- [INSTRUCTION 1]
In the blog post about the Kindle Select trial, what is the lending fund this month?
- [INSTRUCTION 2]
Carry the blog post about the Kindle Select trial forward from its final sentence.

- [SOURCE TEXT]
* BEGIN *
"The notion that such persons are gay of heart and carefree is curiously untrue. They lead, as a matter of fact, an existence of jumpiness and apprehension. They sit on the edge of the chair of Literature. In the house of Life they have the feeling that they have never taken off their overcoats."
- James Thurber, My Life and Hard Times

Monday, January 30, 2012

I am the quirk

I'm about three weeks into my 90-day trial of the Kindle Select Program with Are You There Erma? It's Me Gayle. Granted, it's early, but I thought I'd give you all a status report.

I did a five-day promotion. The bad news? I only gave away 535 copies. I suppose that's a lot, but I read about all these authors who give away thousands, yea, tens of thousands, so I was a little disappointed. The good news? In addition to those, I gave away about 150 copies on Amazon UK and 2 copies in Germany. The bad news? I did get one review on Amazon UK, saying my book was so wretched, the reviewer was glad they didn't pay for it. The good news? Since then, I've sold about 10 more copies in the UK and suddenly 3 copies of What Would Erma Do? Perhaps my humor does translate across the Pond.

As far as my American Amazon, after the promotion, the hype, the being #2 on the Humor>Family & Parenting AND the Humor>Essays list for free books, Are You There Erma sunk like a rock. Then, a couple of days later, I sold several more copies and got back up on the nonfree lists. Then this weekend, I'm a rock again. A big, heavy one, sinking, sinking...

One of the enticements of Kindle Select is their "lending program." Every time your book is loaned to someone else, you earn a percentage of their lending fund. This month it's $700,000, which is a big chunk-o-change if you're not in competition with, oh, two bazillion other authors. So far, it's a moot point for me, since I haven't loaned out a single copy yet.

Like I say, it's early yet, so things might turn around. Or they may just stay the same. Or all those people who got my book for free will write wretched reviews comparing my wit to that of a rock's. It doesn't bother me on a professional level, but I do wonder about that "any publicity is good publicity" belief.

While Erma was climbing, I got all a-tingle and decided to make the break with the rest of my books. Unpublished them from Smashwords and sat around, waiting for them to be removed from Barnes & Noble, Kobo, Sony, Apple, and all the little e-bookeries. Finally, they were free, so I enrolled them all in Kindle Select. And then...

I found out from a fellow author (and I verified this in the fine print of the T&C) that while your books are in the Kindle Select Program, you are not allowed to have them in any digital form anywhere else, including excerpts on your own webpage or blog.
* END *
- [COLLECTED MATERIAL]
* BEGIN *
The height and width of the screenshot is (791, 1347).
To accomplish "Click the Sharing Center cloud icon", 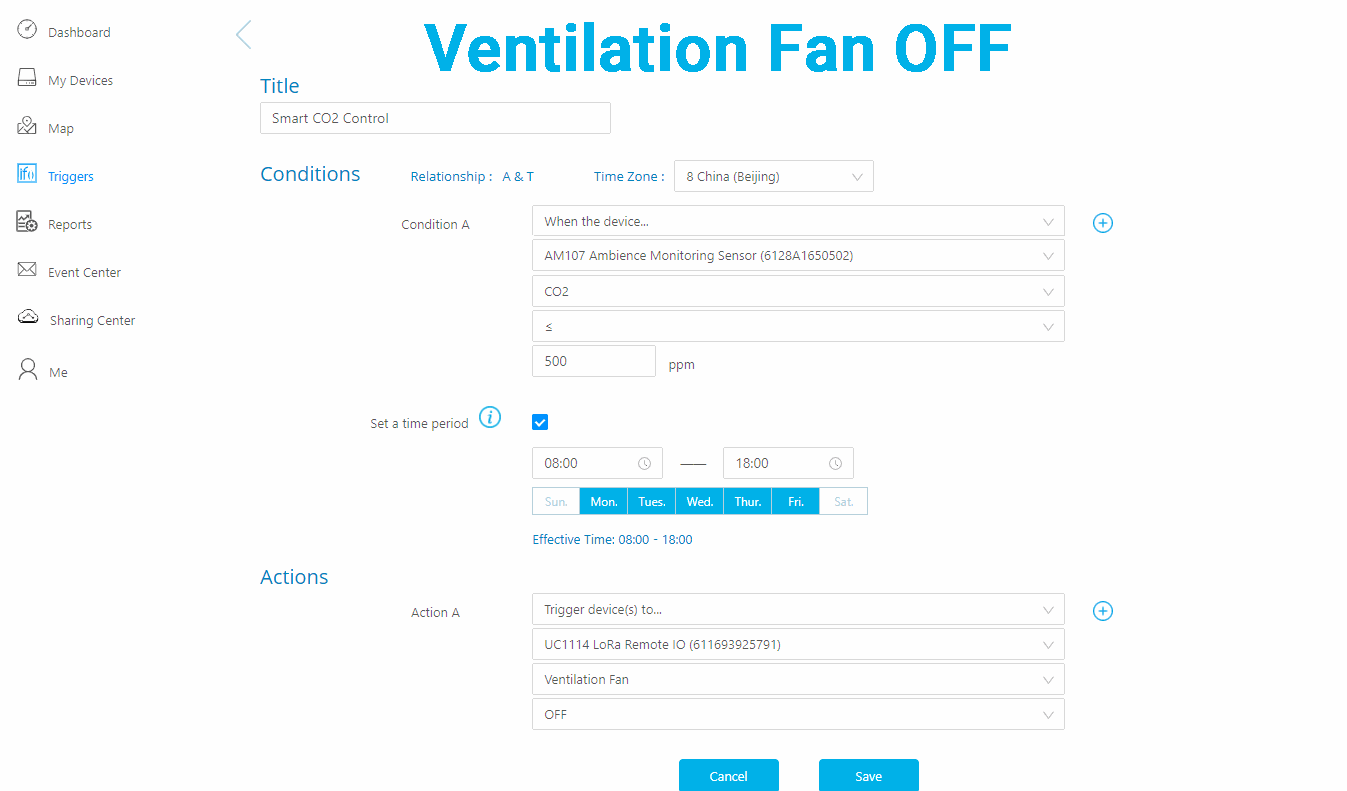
* END *
- [RIGHT ANSWER 1]
$700,000

- [RIGHT ANSWER 2]
I considered, for a moment, hunting down and deleting all my excerpts everywhere. After the dizziness passed, I did what any other thinking control freak would do: I un-enrolled my other books. I realize Amazon is trying to make their select work "exclusive", but I'm not in the mood to have them tell me I can't post a paragraph from Clean Sweep here, or a story from What Would Erma Do there, or a chapter of Hit or Missus every Sunday or so.

They're back on Smashwords, and will be re-populating the e-book stores soon, at 99 cents.

Like I said, it's still early in my experiment, and I may be pleasantly surprised, but I truly jumped the gun with my other books. Lesson learned.

In the meantime, I'm learning another lesson. This one is about myself. I want to continue writing and putting out books. I love to meet potential readers, and I am a good at explaining what my books are about. I got great hooks. But I am not good at promoting my books, and here's why:

1. I don't want to sell you a book I think you won't like. If you only read about vampires, or only non-fiction, you will not only waste your time reading my book, you'll be pissy with me for selling you on it.  If you like humorous mysteries, I want you to read mine. If you read it and don't like it, I sincerely want to know why. If you don't like mysteries, read mine and don't like it, um, okay, did you not know it's a mystery? I'd like your money, but I'm not going to trade my soul for it.

2. It annoys me to No End to see other authors crowing about where their books are on the charts or the great review they just got. It's not jealousy. I have some great reviews. My books are not suffering. I make money every month on them. I've actually tried it myself, but each time it left a nasty taste in my mouth, even though I know I should be doing it. I don't know whether it's my Midwestern Baptist fear of looking too prideful (my mother's favorite verse: "Pride goeth before destruction and a haughty spirit before a fall"), or whether at my roots I consider writing a job. I mean, how many times do you see a welder post about how great his welding workmanship is?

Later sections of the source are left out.